# QUOTED PASSAGE:
-- Start --

So, even though Stonewall Jackson and Southern Belle will have to be on leashes the whole time, Beavers Bend sounds good to me.


----------



## inceptor

Rigged for Quiet said:


> I'm a little suspect about De Gray. I mean what State Park has a golf course? Maybe it's a really challenging Skeet range?


I've been to DeGray a couple of times and don't remember a golf course. I used to belong to a scuba club and that was one of our places to dive.


----------



## Inor

inceptor said:


> I've been to DeGray a couple of times and don't remember a golf course. I used to belong to a scuba club and that was one of our places to dive.


They do show it on the map of the park.


----------



## inceptor

Inor said:


> They do show it on the map of the park.


:lol:Not doubting your word.

My best memory of DeGray was when I tried to turn a 16 1/2' bass boat into a submarine. They used to call me Capt Nemo due to the fact that I tried that with 2 different boats.


----------



## Inor

inceptor said:


> My best memory of DeGray was when I tried to turn a 16 1/2' bass boat into a submarine. They used to call me Capt Nemo due to the fact that I tried that with 2 different boats.


That is hilarious!

My dad did the same thing when I was a kid and we were salmon fishing on Lake Superior. We were out about 6 miles and the lake was calm as glass. 15 minutes later we were in 6 foot swells. The old man got so scared he drove straight for shore and ran the bow up on the nearest beach he could find. So far so good. Then the waves started breaking over the transom. Of course it was my job to stand in the boat filled with 40 degree lake water and bail faster than the waves were breaking in.

-- End --

# DATA BLOCK:
-- Start --

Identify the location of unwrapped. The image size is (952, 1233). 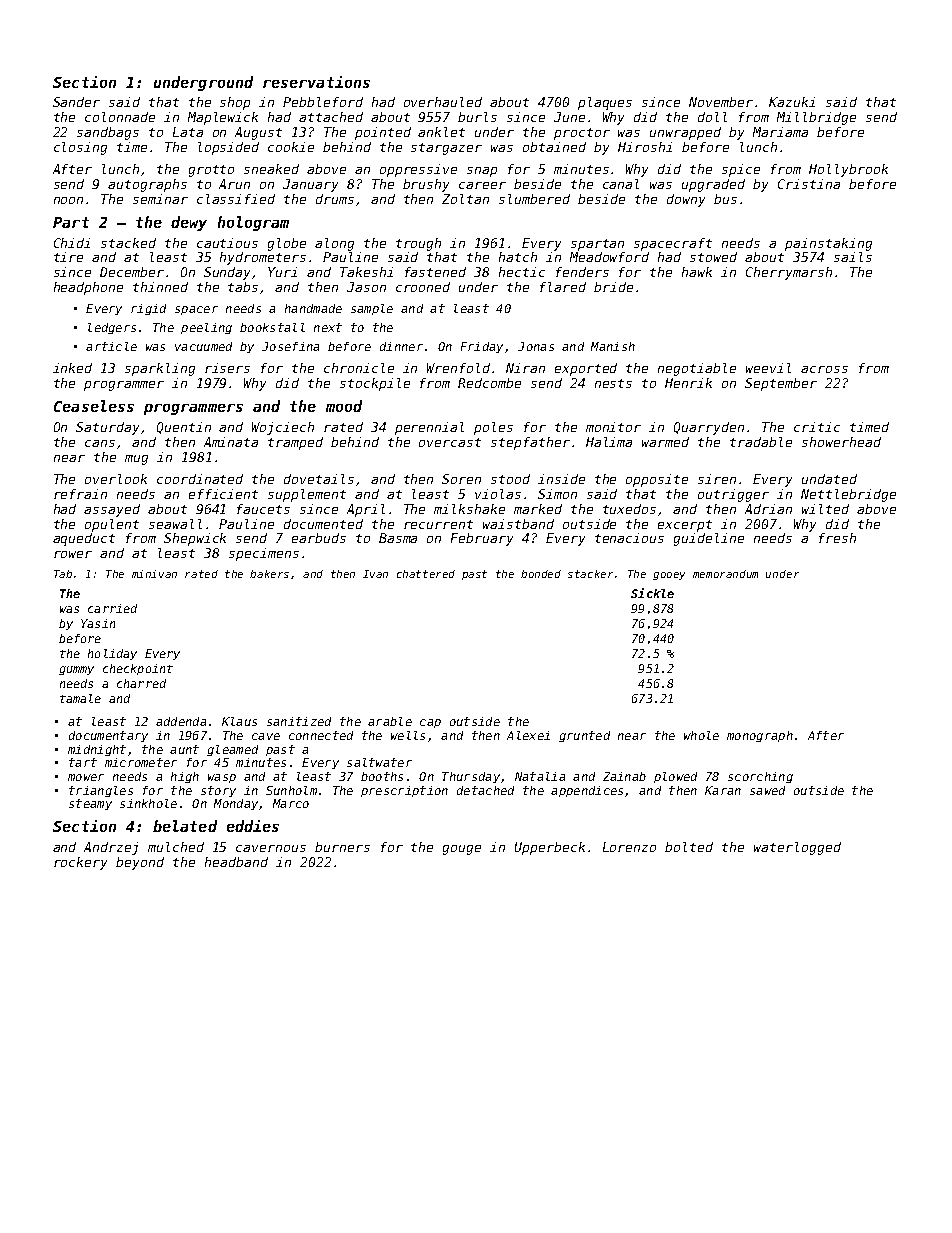
(685, 133).
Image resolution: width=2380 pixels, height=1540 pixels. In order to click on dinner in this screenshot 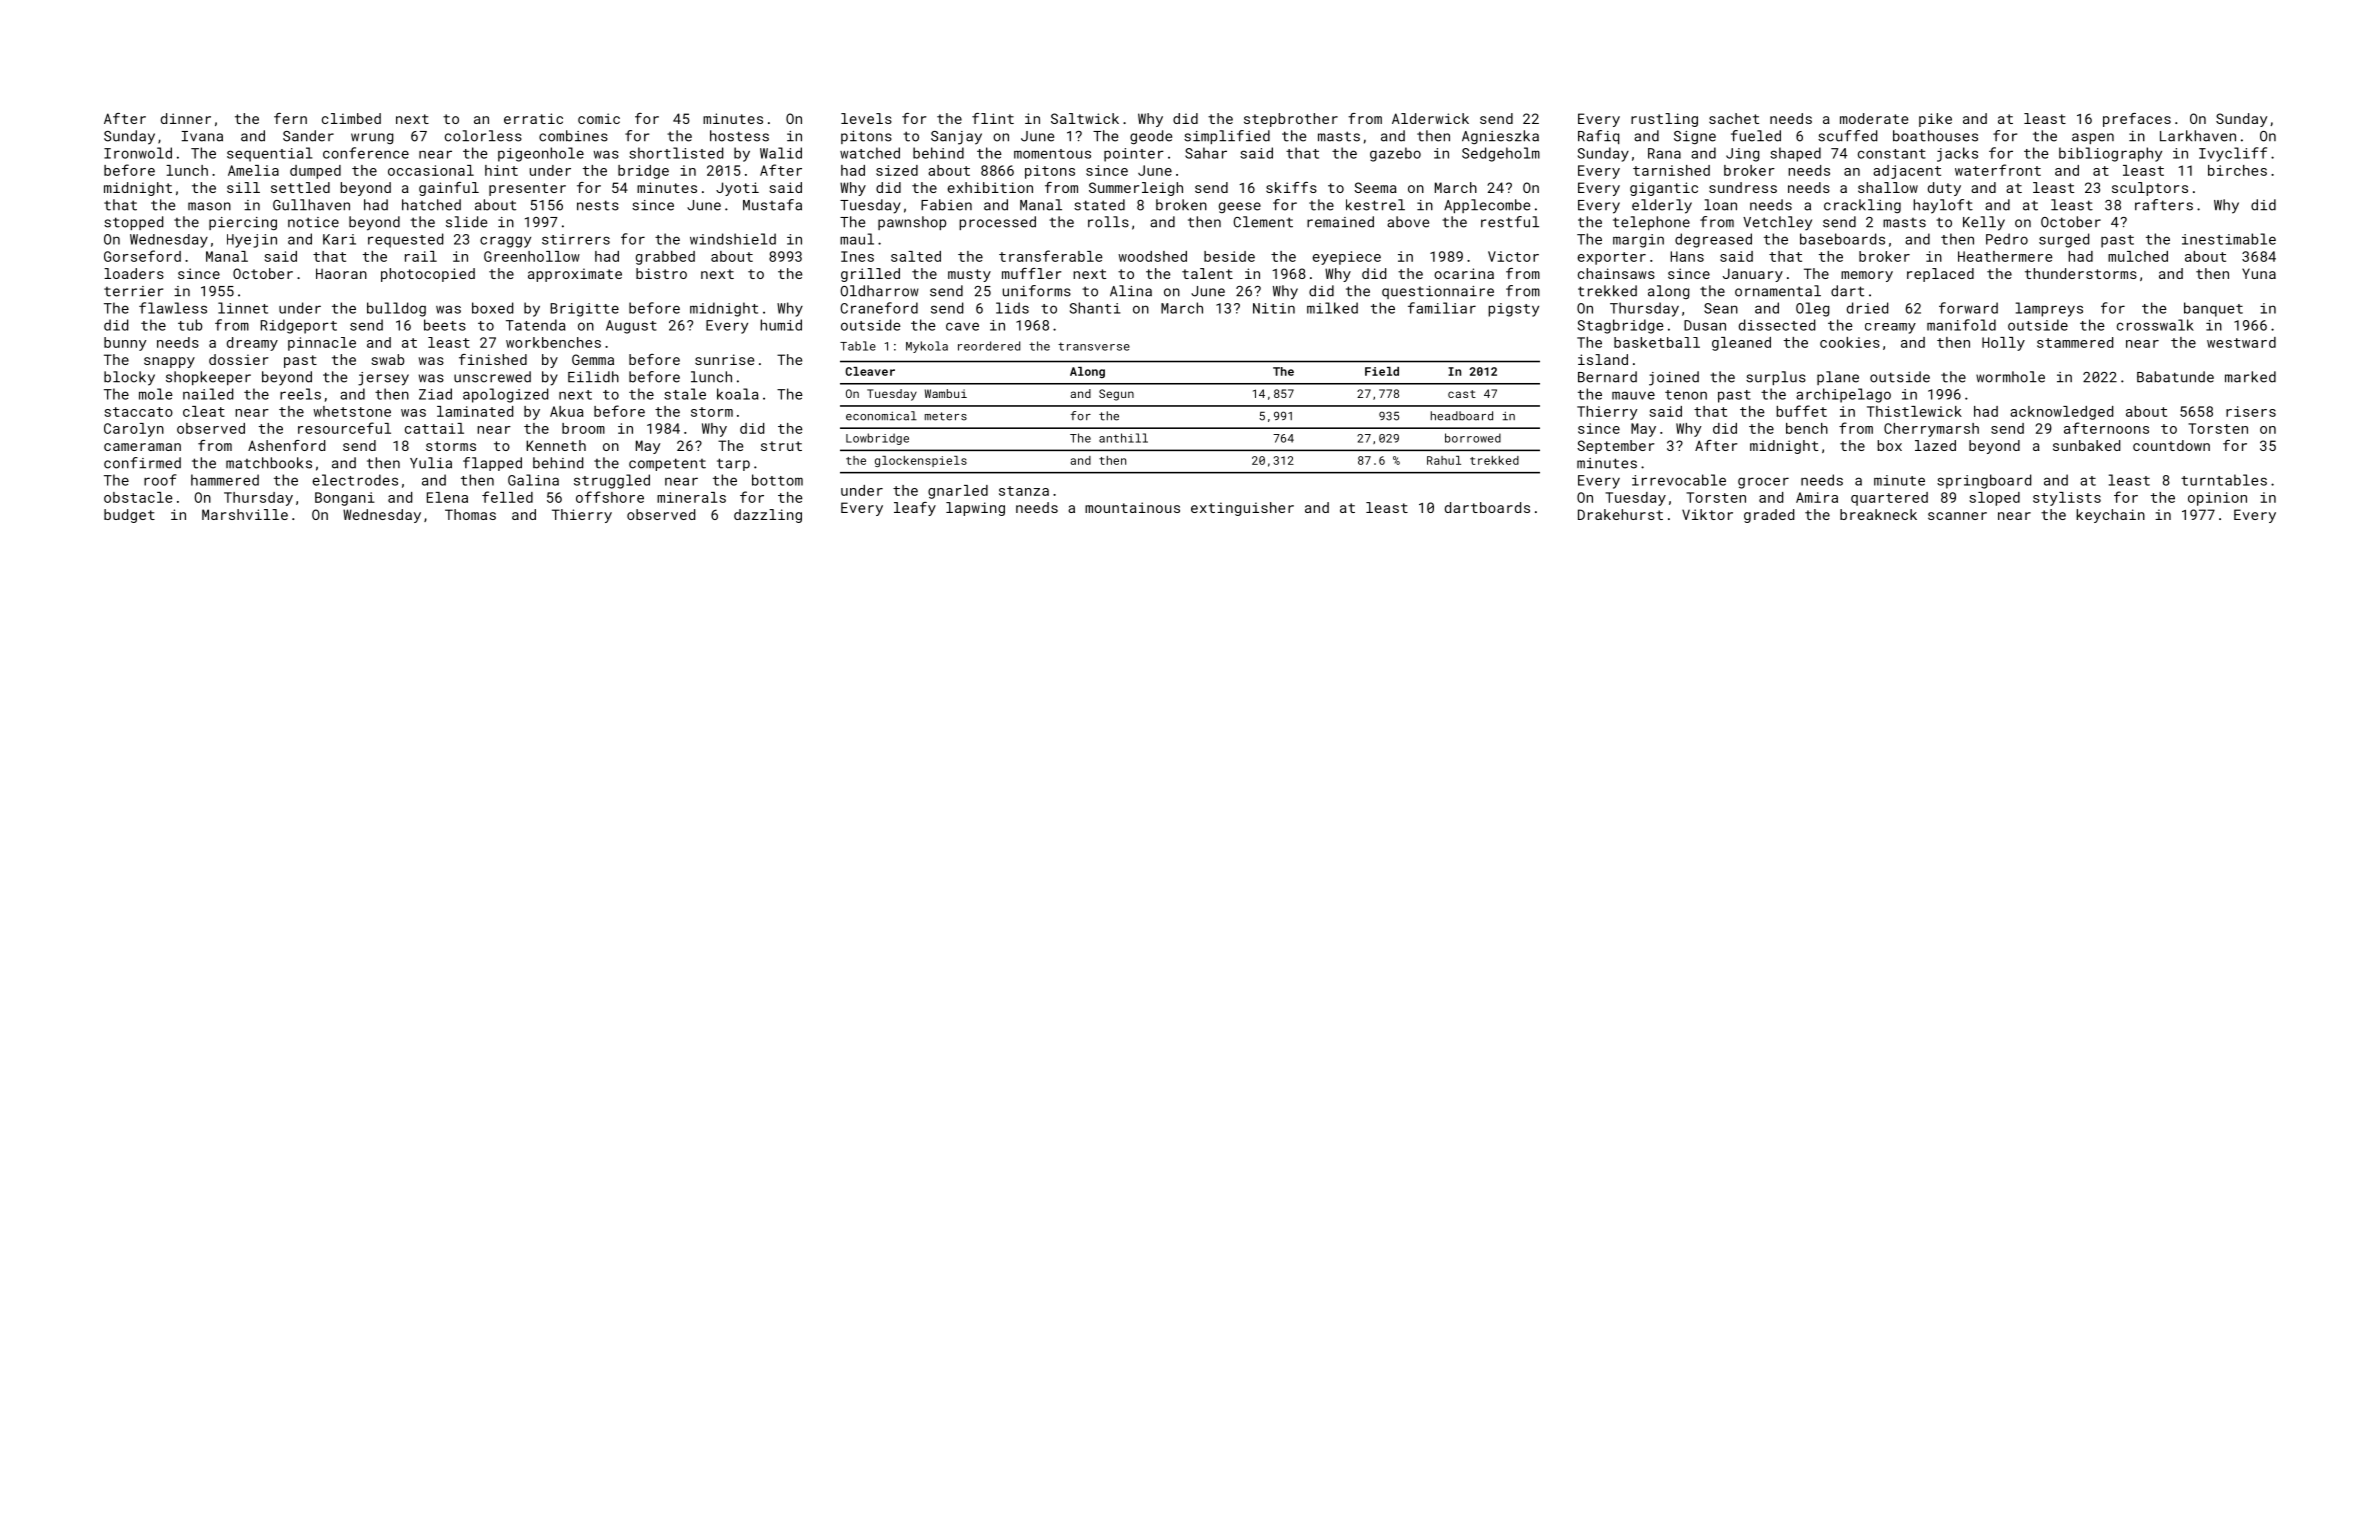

-- End --

# TASK INSTRUCTIONS:
Please continue the forum thread about DeGray from where it stops. The lines are separate material, unrelated to the forum thread about DeGray.

# THE RESULT:
----------



## inceptor

Mine was calm waters but overloaded with people and scuba gear. When I powered down, the boat did a nose dive and tried to keep going. Out of all the gear, I lost only one glove. :lol: It was a very long time before I lived that one down. 

Add to that a year or to before, the club had rented a pontoon boat to ferry divers to a remote location. When it was my turn to take the boat back we had too many people and too much gear. We made the trip with the deck 2" underwater. It was Capt Nemo for a very long time.


----------



## TheInformant

I'd definitely consider it if this happened!


----------



## inceptor

TheInformant said:


> I'd definitely consider it if this happened!


I have no intention of sinking anymore boats.


----------



## inceptor

But y'all need to get to voting. This may take a while to put together.


----------



## sparkyprep

Man, that is a long drive for me. MapQuest says it will take me 19 1/2 hours. I still might try it though, depending on what time of year it is.


----------



## inceptor

As the Democrats say, vote early and vote often .......................... but your vote DOES count here.


----------



## OKDee

I'm just getting started prepping and I don't have several guns or a full year
of food and water. Nor do I belong to a group yet. I'm learning, and starting
to stock up and talking to my family, they think I'm a little crazy right now. 
Though they do say they agree that our world is changing and they need to 
begin prepping. 
So my question is are newbie's welcome to participate? As you see by my name
I'm here in Oklahoma, central. I’ve not noticed other newbie’s responding to 
the thread.


----------



## Meangreen

OKDee said:


> I'm just getting started prepping and I don't have several guns or a full year
> of food and water. Nor do I belong to a group yet. I'm learning, and starting
> to stock up and talking to my family, they think I'm a little crazy right now.
> Though they do say they agree that our world is changing and they need to
> begin prepping.
> So my question is are newbie's welcome to participate? As you see by my name
> I'm here in Oklahoma, central. I've not noticed other newbie's responding to
> the thread.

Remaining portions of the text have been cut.